Large N Renormalization Group Flows in 3d N=1 Chern-Simons-Matter Theories

Abstract

We discuss 3d N=1 supersymmetric SU(N) and U(N) Chern-Simons-matter theories, with Nf matter superfields in the fundamental representation of SU(N) or U(N). In the large N 't Hooft limit with fixed 't Hooft coupling λ these theories have one (for Nf=1) or two (for Nf > 1) exactly marginal deformations in the superpotential. At finite N these couplings acquire a beta function. We compute the beta function exactly for λ=0, at leading order in 1/N. For Nf=1 we find four fixed points, one of which is triply-degenerate. We show that at large N there are at most six fixed points for any λ, and conjecture that there are exactly six, with three of them stable (including a point with enhanced N=2 supersymmetry).
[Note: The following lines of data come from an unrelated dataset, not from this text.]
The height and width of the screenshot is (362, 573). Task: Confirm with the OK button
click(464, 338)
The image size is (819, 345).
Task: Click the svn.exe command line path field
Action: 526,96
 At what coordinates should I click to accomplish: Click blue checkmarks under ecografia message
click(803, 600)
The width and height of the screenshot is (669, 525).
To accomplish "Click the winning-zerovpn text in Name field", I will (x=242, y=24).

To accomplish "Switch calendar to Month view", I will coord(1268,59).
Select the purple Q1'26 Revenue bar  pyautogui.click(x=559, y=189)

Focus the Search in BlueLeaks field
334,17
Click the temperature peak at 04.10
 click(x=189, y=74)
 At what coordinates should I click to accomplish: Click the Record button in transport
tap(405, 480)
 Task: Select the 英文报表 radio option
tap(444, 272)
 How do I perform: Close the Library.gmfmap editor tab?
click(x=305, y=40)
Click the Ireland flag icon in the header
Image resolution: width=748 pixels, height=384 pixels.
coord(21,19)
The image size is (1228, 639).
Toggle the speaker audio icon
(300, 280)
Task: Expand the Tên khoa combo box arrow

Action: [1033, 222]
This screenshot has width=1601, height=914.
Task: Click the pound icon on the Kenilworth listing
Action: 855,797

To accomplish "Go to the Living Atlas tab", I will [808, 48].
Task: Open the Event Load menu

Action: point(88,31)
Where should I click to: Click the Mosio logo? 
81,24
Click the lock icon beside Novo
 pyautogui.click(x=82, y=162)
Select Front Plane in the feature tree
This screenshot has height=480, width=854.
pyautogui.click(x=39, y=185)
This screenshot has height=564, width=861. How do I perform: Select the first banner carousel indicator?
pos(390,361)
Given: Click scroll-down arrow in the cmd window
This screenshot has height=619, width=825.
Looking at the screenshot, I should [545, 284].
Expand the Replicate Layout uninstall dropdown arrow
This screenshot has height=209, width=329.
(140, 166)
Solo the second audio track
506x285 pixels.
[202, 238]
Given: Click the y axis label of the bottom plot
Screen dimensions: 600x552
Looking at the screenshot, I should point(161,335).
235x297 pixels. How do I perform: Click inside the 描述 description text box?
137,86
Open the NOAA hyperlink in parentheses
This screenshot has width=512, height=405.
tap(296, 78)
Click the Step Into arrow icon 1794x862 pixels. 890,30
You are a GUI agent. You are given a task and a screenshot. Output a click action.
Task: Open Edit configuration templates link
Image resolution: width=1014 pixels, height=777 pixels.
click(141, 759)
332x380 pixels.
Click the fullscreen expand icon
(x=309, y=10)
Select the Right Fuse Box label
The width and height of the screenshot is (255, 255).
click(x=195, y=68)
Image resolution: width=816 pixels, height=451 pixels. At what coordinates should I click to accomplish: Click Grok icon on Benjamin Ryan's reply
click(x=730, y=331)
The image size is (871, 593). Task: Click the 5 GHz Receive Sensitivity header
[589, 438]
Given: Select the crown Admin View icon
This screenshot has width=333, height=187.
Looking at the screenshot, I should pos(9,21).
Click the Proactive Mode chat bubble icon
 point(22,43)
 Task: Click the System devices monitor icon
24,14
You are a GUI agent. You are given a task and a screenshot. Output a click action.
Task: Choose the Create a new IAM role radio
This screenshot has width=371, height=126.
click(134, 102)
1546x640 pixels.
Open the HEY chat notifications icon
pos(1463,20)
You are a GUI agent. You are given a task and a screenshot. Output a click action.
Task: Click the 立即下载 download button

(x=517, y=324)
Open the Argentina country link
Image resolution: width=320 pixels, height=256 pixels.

The strong-weak coupling dualities of N=1 Chern-Simons-matter theories map each of these fixed points to a dual one. We show that at large N the phase structure near each of the three stable fixed points is different. For Nf>1 we analyze the fixed points at weak coupling, and we work out the action of the strong-weak coupling duality on the marginal and relevant superpotential couplings at large N (which was previously known only for Nf=1). In addition, we compute in these theories the 2-point and 3-point functions of the lowest gauge-invariant singlet superfield at large N, for all values of λ and of the superpotential couplings, and use them to test the large N dualities. This computation is one of the ingredients needed for a computation of the beta function at order 1/N for all λ, which we leave for future work. We also discuss Chern-Simons-matter theories with extra Hubbard-Stratonovich type singlet fields, and suggest dualities between them.